Use `torq-compile` to compile the MLIR model into a Torq runtime executable (`.vmfb`).

The key flags are:

| Flag | Description |
|------|-------------|
| `--iree-input-type=<type>` | Specifies the MLIR dialect of the input file. See table below. |
| `-o <file>.vmfb` | Output path for the compiled model. |

**Input types by source framework:**

| Source Framework | Input Type | Typical File Extension |
|-----------------|------------|----------------------|
| Auto (default) | `auto` | all |
| TFLite | `tosa-torq` | `.tosa` |
| ONNX | `onnx-torq` | `.mlir` |
| Torch | `torch-torq` | `.mlir` |
| Linalg | `linalg-torq` | `.mlir` |

```{note}
Input type defaults to `auto`, which defers input type detection and conversion to the compiler. This behavior can be overridden by manually specifying `--iree-input-type`.
```

### Example: TFLite model (MobileNetV2)

**Model Source:** The MobileNetV2 model is generated from tf.keras.applications using [tf_model_generator.py](https://github.com/synaptics-torq/iree-synaptics-synpu/blob/main/tests/model_generator/tf_model_generator.py). The dataset used for int8 quantization consists of random data. This model is only included in the [Release Package](./getting_started.md#release-package-ubuntu-2404) and is not available in the compiler GitHub repository.

```{code}shell
# Convert TFLite to TOSA
$ iree-import-tflite tests/hf/Synaptics_MobileNetV2/MobileNetV2_int8.tflite -o mobilenetv2.tosa

# Compile for device
$ torq-compile mobilenetv2.tosa -o mobilenetv2.vmfb
```

### Example: ONNX model

```{code}shell
# Convert ONNX to MLIR
$ python -m iree.compiler.tools.import_onnx path/to/model.onnx -o model.mlir --data-prop

# Compile for device
$ torq-compile model.mlir -o model.vmfb
```

## Run Inference on Torq

Use the compiled model with `torq-run-module` to run inference:

```{code}shell
$ torq-run-module \
    --module=mobilenetv2.vmfb \
    --function=main \
    --input="1x224x224x3xi8=1"
```

```{note}
To use an actual image as input, preprocess the image and save it as a NumPy array (`.npy` file). Then provide the path to the `.npy` file as input, as described in the [Input Guide](./input_guide.md#converting-images-to-npy-or-bin).
```

### Using the Python Bindings

You can also run inference programmatically using the `torq-runtime` Python package:

```python
from torq.runtime import VMFBInferenceRunner

runner = VMFBInferenceRunner("mobilenetv2.vmfb", device_uri="torq")
outputs = runner.infer(inputs)
print(f"Inference took {runner.infer_time_ms} ms")
```

The `VMFBInferenceRunner` class supports options such as `function` and `load_method`. See the [Torq Runtime Python API](./torq_runtime.md) page for the full API reference.

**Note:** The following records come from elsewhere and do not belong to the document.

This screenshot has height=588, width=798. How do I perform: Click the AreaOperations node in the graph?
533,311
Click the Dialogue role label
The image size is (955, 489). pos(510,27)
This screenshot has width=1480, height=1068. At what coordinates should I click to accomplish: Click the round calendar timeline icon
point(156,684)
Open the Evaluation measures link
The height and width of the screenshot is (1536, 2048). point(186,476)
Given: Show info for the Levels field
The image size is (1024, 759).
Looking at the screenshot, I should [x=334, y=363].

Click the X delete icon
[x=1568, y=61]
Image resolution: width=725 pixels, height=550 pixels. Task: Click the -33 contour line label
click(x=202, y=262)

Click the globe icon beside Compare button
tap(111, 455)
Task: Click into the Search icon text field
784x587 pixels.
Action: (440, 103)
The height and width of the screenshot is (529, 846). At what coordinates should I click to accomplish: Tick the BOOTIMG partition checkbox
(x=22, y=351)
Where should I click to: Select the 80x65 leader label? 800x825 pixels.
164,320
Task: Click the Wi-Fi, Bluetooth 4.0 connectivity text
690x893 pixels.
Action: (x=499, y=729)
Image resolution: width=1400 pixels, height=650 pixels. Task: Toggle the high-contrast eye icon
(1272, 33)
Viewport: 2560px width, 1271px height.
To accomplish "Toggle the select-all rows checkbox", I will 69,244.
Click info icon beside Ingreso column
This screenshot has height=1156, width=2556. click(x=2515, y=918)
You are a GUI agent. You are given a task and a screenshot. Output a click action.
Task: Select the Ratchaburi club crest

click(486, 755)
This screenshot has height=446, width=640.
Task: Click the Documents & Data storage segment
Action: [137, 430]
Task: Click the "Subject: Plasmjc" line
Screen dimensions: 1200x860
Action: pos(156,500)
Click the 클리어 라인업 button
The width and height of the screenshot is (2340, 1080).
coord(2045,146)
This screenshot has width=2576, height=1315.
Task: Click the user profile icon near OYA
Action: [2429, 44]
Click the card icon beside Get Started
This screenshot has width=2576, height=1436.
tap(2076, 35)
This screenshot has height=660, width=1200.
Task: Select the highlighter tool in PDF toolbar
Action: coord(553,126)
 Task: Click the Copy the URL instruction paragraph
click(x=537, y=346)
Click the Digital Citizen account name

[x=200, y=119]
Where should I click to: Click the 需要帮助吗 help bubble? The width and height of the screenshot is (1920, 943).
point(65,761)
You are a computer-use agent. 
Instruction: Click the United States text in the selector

## Compiling for Host (Simulation)

To compile for the current host machine (e.g., for testing without device hardware), add simulator-specific flags:

```{code}shell
$ torq-compile mobilenetv2.tosa \
    --torq-css-qemu \
    --torq-target-host-triple=native \
    -o mobilenetv2.vmfb
```

## Handling Unsupported Operations

For information about handling unsupported operations and CSS fallback, see [Handling Unsupported Ops](./css_host_fallback.md).